Let’s have a closer look at this particular case. It involved a woman who had built up her company along with her husband. Eventually, a divorce had proceeded among the two individuals which led to the company granting her a pension in the form of an s32 buyout policy.
This policy had a surplus (which meant that it could potentially be shifted back to her former husband). In light of this, in October 2006, 6 weeks before her death, she decided to transfer her pension to a newly set up personal pension policy. She completed an expression of wish form in favour of her sons before passing away just a few weeks later.
The ball was now in the court of HMRC, which evaluated the process and deemed the transfer between the pension policies a “chargeable lifetime transfer” followed by an “omission to act” since the woman was terminally ill during her transfer and “omitted” to take any benefits from the personal pension policy.
From the perspective of HMRC, these two actions were directly linked to each other, with an intention to reduce the value of the woman’s real estate for Inheritance Tax (IHT) purposes which prompted the augmentation of her sons’ estates as a result. In conclusion, HMRC sought to impose IHT on the transfer.

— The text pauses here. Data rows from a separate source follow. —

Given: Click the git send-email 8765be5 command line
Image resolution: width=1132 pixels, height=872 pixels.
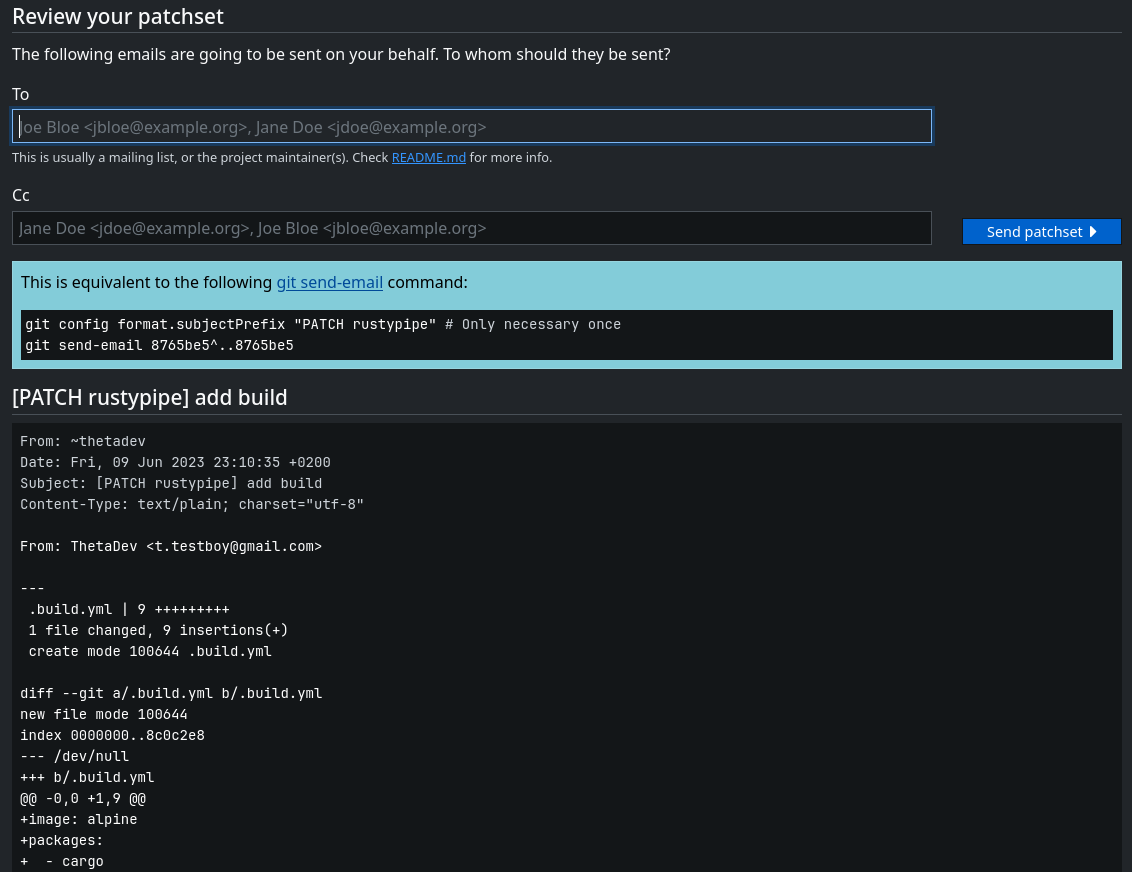Looking at the screenshot, I should click(157, 346).
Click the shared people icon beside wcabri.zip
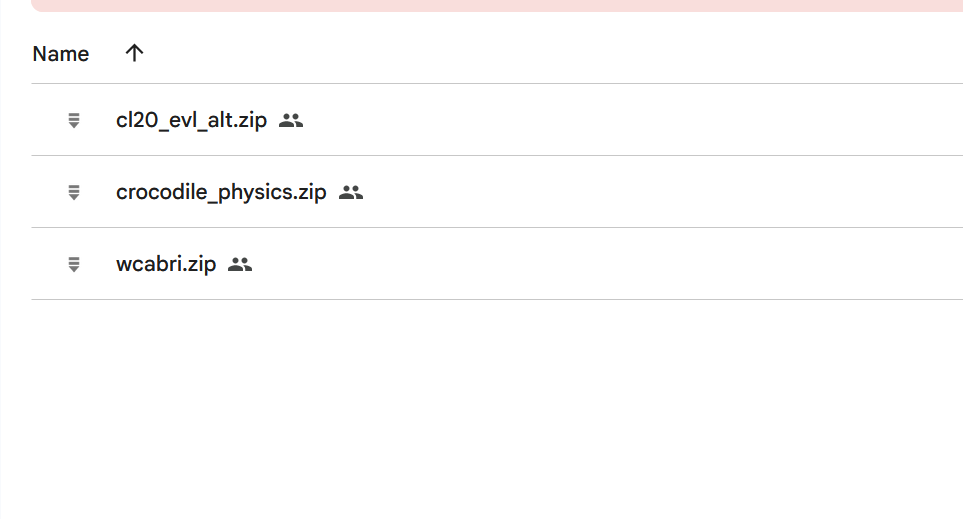This screenshot has height=519, width=963. tap(240, 265)
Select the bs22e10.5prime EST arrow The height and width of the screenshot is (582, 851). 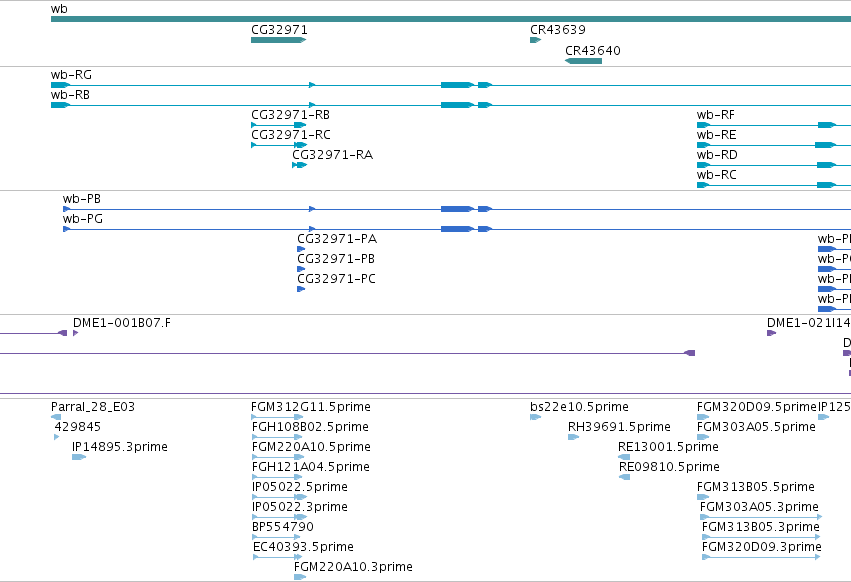point(536,417)
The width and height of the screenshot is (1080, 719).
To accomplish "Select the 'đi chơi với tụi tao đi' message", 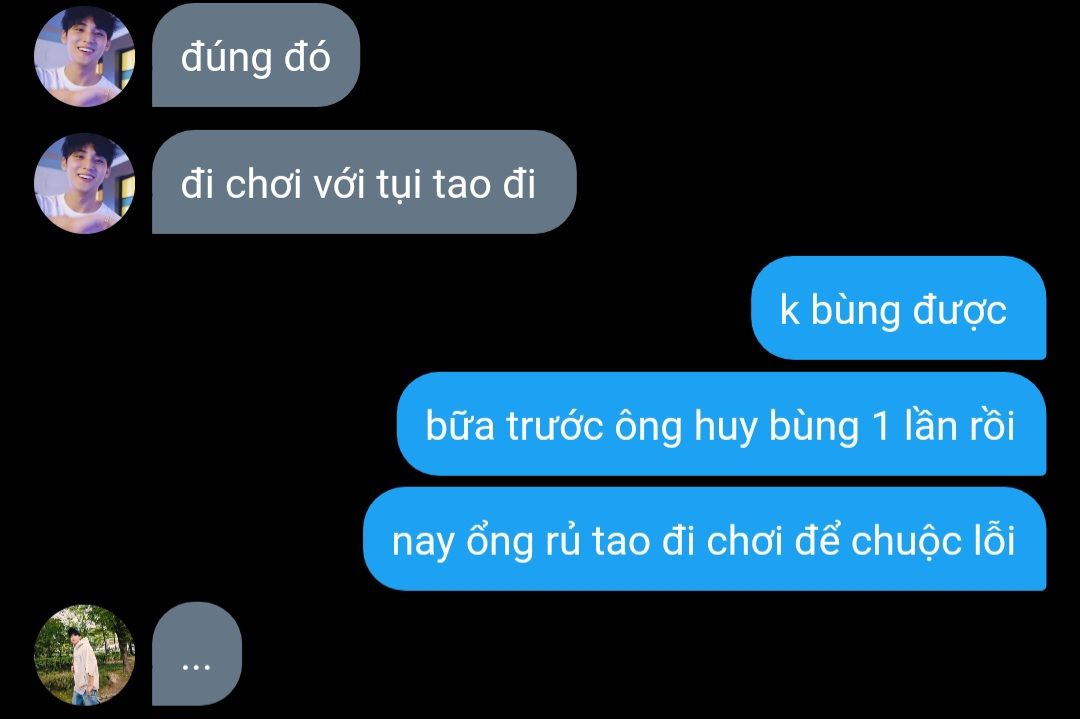I will [x=364, y=182].
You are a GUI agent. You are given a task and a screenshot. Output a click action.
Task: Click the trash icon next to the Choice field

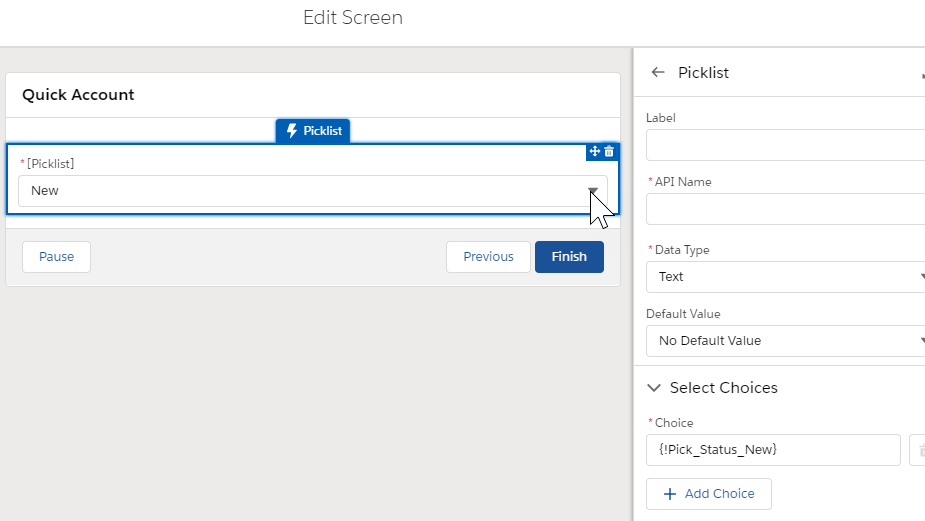(917, 450)
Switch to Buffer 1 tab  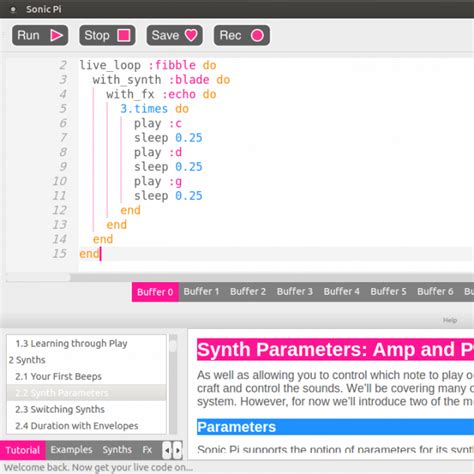coord(201,292)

The woman’s estate made an argument to attempt to counter HMRC’s decision, stating that the transfer was in fact not meant to “confer a gratuitous benefit” and thus should be exempt from IHT under a specific exemption within the IHT legislation. Despite this, the Court of Appeal found in favour of HMRC, overturning decisions in lower courts which found for the woman’s estate. All three judges may have differed in some of their reasoning for the decision but ultimately, all came to the same decision to allow HMRC’s appeal.
In addition, the sons’ made an argument about the omission not being sufficiently connected with their receipt of benefits since under the personal pension policy, the scheme administrator needed to exercise discretion in their favour. They also argued that it wasn’t a sure thing that the administrator would have followed their mother’s expression of wish form. The sons’ arguments were also rejected by the judges.
Now, it’s no surprise that this particular case had caused a bit of a stir amongst pension members, mainly due to the startling possibility that those who were terminally ill could face an IHT tax charge if they decided to transfer their pension to attempt to take advantage of death benefits and die within 2 years.
Furthermore, if someone was completely unaware that they had a terminal illness in the first place, what would HMRC’s position be in such a scenario? As of now, HMRC’s reaction is still unclear if ever such a situation were to occur.